Once inspired, Laird spent about a year immersed in volumes of local history housed at Williamsburg’s three libraries. He traveled to the locales where his story would be set, including Yadkin County, N.C., a onetime Saponi Indian town where Laird’s main character would live. Then he followed the trail his fictional characters would take to get to the school in Williamsburg.
“I once thought that every page of my book represents about three hours of research,” he says. “I did my honest best to make the places, events and times authentic.

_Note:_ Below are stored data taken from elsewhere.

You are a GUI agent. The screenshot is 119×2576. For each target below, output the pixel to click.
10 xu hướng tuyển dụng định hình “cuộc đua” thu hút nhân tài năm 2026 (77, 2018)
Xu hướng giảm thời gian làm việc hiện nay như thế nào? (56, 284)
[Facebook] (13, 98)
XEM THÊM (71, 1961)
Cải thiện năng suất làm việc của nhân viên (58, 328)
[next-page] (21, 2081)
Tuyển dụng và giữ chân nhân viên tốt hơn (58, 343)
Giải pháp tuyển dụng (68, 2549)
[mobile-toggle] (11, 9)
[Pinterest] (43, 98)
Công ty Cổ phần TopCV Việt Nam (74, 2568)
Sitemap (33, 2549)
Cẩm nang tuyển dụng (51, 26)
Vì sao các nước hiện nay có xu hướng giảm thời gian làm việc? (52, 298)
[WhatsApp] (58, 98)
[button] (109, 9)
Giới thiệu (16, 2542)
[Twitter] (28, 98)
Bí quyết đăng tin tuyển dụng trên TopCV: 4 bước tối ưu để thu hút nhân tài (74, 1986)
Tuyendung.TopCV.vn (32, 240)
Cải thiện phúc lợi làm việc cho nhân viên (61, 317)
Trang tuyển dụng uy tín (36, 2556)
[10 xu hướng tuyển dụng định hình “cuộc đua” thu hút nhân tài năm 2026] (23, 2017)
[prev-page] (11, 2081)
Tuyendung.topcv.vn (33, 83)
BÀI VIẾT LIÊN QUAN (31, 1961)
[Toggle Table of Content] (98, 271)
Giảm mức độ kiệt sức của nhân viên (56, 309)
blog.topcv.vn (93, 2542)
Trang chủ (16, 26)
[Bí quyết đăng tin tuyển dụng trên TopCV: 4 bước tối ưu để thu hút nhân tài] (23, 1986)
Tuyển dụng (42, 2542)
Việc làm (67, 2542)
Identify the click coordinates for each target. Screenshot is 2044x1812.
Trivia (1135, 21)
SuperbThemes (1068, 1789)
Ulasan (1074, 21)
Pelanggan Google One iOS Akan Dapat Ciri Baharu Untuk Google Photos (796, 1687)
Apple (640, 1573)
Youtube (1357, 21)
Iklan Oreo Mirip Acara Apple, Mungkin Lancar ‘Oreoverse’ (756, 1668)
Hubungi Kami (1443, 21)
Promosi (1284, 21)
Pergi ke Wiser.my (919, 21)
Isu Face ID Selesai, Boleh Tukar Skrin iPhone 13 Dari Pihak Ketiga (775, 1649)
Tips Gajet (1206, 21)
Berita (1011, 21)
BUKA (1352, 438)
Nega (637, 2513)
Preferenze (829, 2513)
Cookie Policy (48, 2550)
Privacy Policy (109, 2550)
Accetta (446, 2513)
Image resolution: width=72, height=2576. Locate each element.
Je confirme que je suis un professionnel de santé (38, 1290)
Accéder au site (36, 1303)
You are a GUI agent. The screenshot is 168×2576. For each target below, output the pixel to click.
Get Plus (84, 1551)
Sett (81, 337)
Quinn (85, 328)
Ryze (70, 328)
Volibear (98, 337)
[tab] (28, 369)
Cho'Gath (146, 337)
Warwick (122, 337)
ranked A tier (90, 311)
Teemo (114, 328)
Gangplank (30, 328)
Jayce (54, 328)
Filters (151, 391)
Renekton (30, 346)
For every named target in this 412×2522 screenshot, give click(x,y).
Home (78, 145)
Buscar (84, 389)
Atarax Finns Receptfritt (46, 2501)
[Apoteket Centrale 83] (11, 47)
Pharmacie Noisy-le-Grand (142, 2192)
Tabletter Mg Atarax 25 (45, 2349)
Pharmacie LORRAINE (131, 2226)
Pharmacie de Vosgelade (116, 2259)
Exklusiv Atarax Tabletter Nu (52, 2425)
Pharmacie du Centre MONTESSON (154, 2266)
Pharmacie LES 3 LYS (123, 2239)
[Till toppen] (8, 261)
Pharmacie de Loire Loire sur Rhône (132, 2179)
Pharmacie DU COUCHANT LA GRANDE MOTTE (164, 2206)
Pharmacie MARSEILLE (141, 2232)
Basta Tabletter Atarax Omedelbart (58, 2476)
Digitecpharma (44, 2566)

But, No. 1, I wanted to be entertaining, so I tried not to let history get in the way of the story.”
Laird’s editors were the Williamsburg Writers, a group of six local writers, including an English professor and a creative writing instructor from the local College of William & Mary. They’ve met faithfully every month for 10 years, critiquing 20-plus pages of manuscript for two members each time.
“They were the reason I was able to write and publish a book,” Laird says.
He’s enjoying his new career and still surprised (and delighted) by the fact that his words can entertain. He’s eager to publish the next book, but not ready to let go of his first.
“I really enjoyed writing that. It was a fun thing to do,” he says, adding with a chuckle, “I still enjoy reading my own stuff, too.
“But the reward is when I get emails that say, ‘What a great book!’ That does lots of things to your ego.”
Mac Laird left a small farm in Louisiana’s 604,000-acre Kitsatchi National Forest to join the Navy in 1944 and served in the Pacific theater as a radioman. After a career in telecommunications with the U.S. Navy, he earned a degree in business from the University of Maryland, followed by graduate work in business management. Throughout his career, Laird spent 40 years building a sprawling log cabin in the Shenandoah Valley of Virginia. He lives in Patriots Colony, 5 miles from Colonial Williamsburg (Va.) with his wife, Johnnie.